START TASK DATA
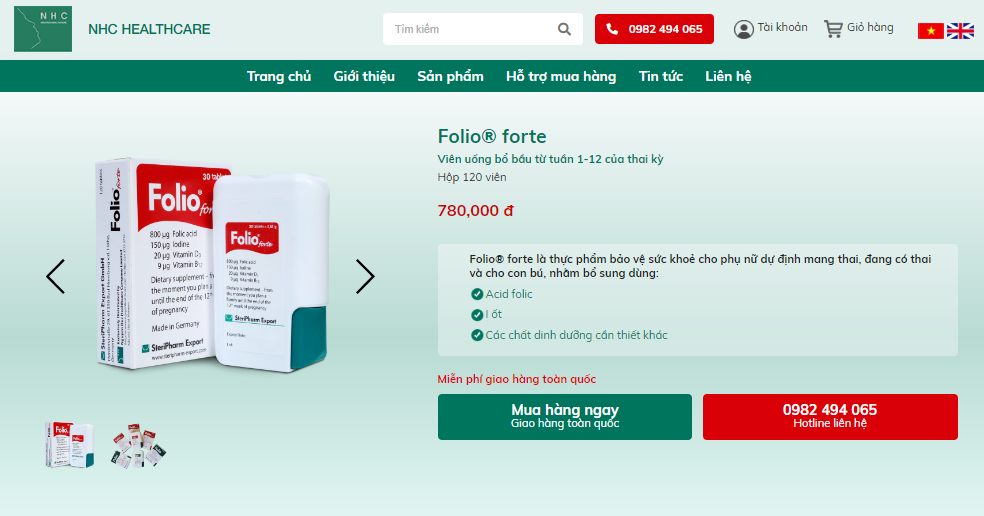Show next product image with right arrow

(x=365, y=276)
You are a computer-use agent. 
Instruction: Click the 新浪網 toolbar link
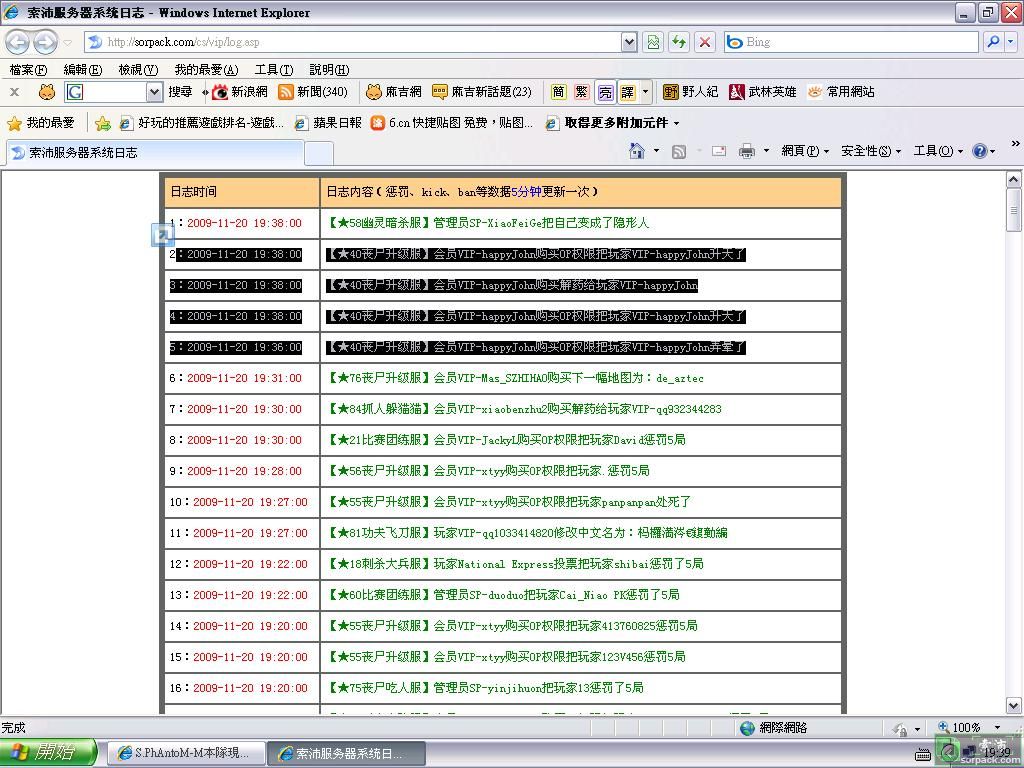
END TASK DATA
START TASK DATA
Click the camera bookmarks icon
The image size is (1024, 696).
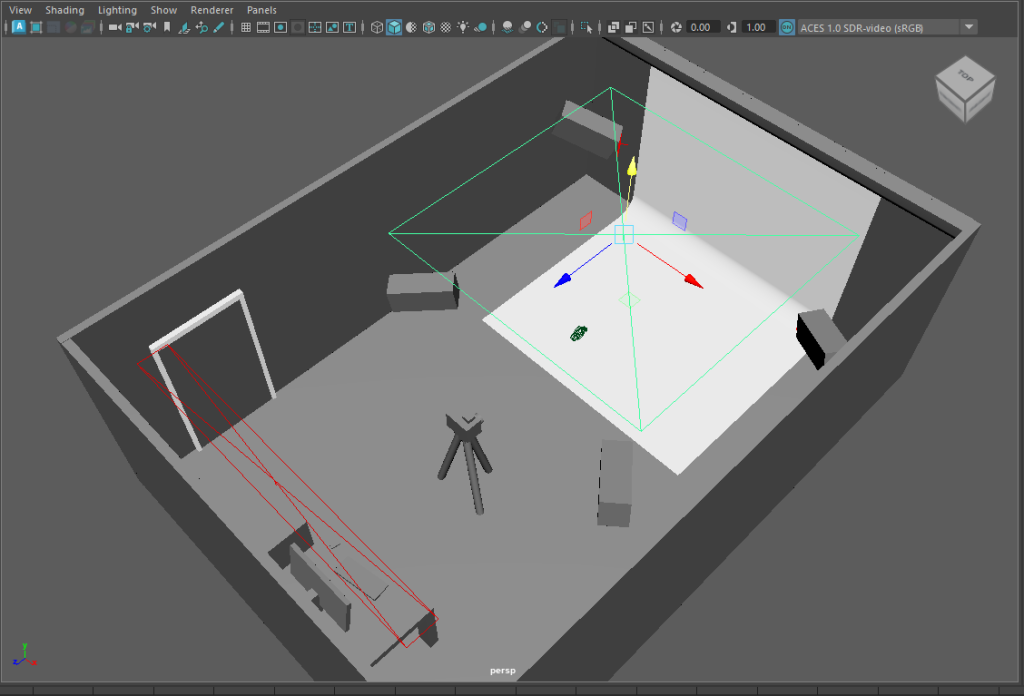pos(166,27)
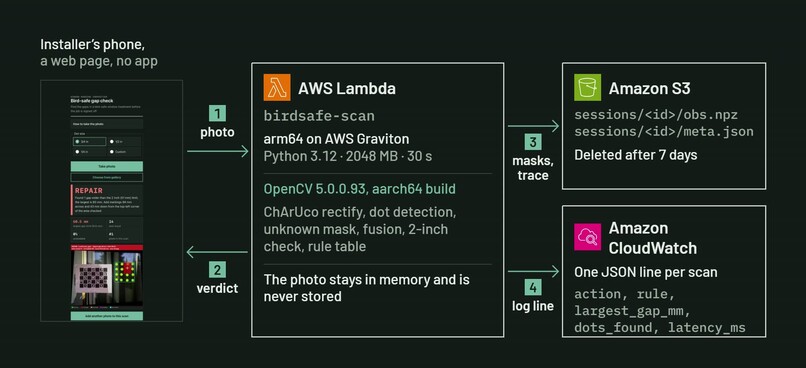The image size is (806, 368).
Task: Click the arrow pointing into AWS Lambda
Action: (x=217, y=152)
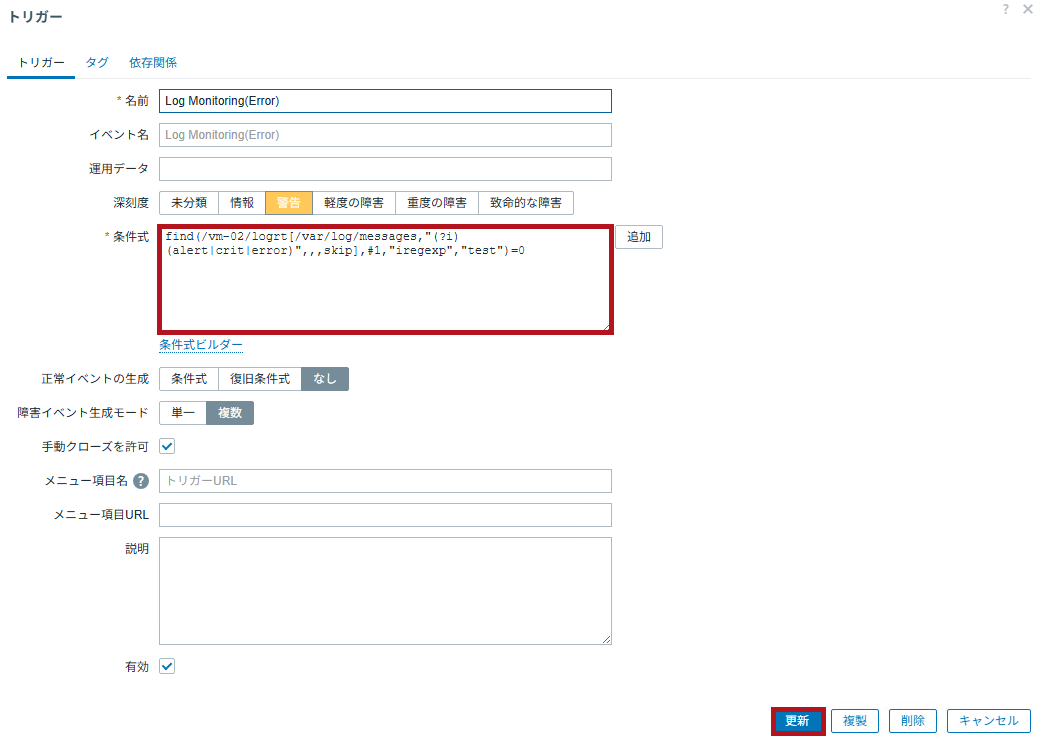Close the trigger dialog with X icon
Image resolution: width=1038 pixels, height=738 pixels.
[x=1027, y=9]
END TASK DATA
START TASK DATA
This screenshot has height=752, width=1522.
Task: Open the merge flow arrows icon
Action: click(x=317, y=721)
END TASK DATA
■ **PROMPT**
Write out exactly the lines that fall from the line with "You are a computer-use agent." to the line with "Instruction: Click the 新浪網 toolbar link" in the records above, keeping both ends.

■ **SOLUTION BELOW**
You are a computer-use agent. 
Instruction: Click the 新浪網 toolbar link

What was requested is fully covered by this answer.